The President of the Energy and Petroleum Commission of the AN and deputy for Zulia State, Elías Matta, rejected the transaction carried out by Maduro’s regime who, through a swap between PDVSA and a commercial company “PATSA” part of the economic group Rizek, received 49 percent of the shares that Venezuela had in the Dominican Republic refinery, in exchange for debt bonds issued by PDVSA.
This was stated this Tuesday by Dep. Mata in the online session of the Delegate Commission, where he presented a rejection agreement on the sale of PDV Caribe shares to the government of the Dominican Republic by Maduro’s regime (through a third party), without taking taking into account the constitutional and legal restrictions to carry out this type of negotiation. The agreement was approved unanimously.
“Thanks to the mismanagement of the Republic’s resources by this regime, from 2017 on, these bonds are practically called junk bonds because the regime irresponsibly did not comply with the corresponding payments.”
Matta described this transaction as obscure because it was carried out under strange circumstances, since PATSA received the shares in exchange for the defaulted bonds and this same company sold the shares to the Dominican government for more than 88 million dollars.
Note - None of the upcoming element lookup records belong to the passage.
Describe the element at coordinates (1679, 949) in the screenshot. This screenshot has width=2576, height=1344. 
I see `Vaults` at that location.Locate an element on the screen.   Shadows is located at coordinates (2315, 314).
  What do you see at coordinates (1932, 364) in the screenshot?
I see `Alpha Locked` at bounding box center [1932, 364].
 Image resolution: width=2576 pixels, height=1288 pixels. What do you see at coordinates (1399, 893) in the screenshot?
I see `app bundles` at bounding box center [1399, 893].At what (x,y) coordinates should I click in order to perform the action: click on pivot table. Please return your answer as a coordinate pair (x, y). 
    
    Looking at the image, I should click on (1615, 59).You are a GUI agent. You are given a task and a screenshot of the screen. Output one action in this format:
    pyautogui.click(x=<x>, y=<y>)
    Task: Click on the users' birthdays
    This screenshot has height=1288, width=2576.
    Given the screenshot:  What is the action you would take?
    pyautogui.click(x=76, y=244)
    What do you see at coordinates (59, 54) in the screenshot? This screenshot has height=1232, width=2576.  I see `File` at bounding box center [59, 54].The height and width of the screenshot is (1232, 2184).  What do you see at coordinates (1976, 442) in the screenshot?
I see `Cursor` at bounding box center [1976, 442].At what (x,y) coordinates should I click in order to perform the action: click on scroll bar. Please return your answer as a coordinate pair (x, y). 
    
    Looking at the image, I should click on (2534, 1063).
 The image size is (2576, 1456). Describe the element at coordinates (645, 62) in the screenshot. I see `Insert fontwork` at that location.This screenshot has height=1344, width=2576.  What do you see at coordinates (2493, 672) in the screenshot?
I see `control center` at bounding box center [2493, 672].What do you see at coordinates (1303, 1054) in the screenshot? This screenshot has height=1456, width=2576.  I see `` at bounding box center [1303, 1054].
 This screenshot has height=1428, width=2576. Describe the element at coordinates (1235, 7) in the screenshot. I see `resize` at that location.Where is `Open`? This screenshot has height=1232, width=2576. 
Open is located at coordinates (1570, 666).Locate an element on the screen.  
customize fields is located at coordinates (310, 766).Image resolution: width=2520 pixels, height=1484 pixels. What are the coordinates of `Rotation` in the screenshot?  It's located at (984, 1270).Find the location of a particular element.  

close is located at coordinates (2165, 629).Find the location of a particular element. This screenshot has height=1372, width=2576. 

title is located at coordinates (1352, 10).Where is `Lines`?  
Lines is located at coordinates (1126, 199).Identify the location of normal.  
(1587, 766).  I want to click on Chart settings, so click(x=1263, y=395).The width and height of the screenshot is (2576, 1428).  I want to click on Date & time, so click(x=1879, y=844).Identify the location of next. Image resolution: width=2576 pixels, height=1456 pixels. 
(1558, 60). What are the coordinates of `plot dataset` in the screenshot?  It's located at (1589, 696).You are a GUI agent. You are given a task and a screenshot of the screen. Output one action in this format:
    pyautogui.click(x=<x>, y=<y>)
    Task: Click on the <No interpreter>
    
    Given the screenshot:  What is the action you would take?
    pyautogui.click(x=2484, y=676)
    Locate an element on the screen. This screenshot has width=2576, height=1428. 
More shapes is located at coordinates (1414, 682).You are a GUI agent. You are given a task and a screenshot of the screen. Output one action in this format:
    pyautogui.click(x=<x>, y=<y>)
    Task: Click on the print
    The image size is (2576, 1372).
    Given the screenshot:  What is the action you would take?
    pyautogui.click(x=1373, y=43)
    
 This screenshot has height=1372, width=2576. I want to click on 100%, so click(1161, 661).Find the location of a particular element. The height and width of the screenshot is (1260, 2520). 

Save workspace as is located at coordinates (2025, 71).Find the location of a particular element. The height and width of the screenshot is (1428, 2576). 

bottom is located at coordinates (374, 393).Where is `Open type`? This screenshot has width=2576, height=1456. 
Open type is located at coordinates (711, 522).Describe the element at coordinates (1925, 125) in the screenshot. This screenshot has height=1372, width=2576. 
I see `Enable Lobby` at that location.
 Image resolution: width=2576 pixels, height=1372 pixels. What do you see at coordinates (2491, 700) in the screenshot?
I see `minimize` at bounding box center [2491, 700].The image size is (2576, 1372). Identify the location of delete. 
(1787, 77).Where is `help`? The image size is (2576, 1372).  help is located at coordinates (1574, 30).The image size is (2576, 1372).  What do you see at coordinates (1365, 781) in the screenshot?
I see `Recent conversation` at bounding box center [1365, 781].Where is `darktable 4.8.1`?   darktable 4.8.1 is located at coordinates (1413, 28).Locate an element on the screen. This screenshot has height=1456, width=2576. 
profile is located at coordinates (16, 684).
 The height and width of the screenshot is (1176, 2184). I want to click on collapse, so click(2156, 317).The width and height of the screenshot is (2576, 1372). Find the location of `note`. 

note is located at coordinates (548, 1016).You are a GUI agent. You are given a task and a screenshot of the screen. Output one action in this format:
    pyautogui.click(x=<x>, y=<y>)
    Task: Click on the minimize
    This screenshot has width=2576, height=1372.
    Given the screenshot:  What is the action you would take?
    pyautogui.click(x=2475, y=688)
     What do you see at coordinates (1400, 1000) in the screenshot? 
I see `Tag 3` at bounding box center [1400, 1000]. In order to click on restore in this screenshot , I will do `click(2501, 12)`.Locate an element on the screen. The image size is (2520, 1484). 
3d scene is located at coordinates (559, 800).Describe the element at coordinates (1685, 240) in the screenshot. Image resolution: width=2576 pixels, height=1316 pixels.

“The first thing this operation did was violate article No. 150 of the Constitution of the Republic, because this is a public interest contract. Secondly, there is too much darkness in this operation: we do not know how much the nominal value of these bonds is, there was no transparency, why was this PATSA company specifically chosen? Therefore, from the National Assembly we approve the agreement to inform public opinion and the world of this operation that is totally obscure and we are not going to endorse the loss of the nation’s assets.”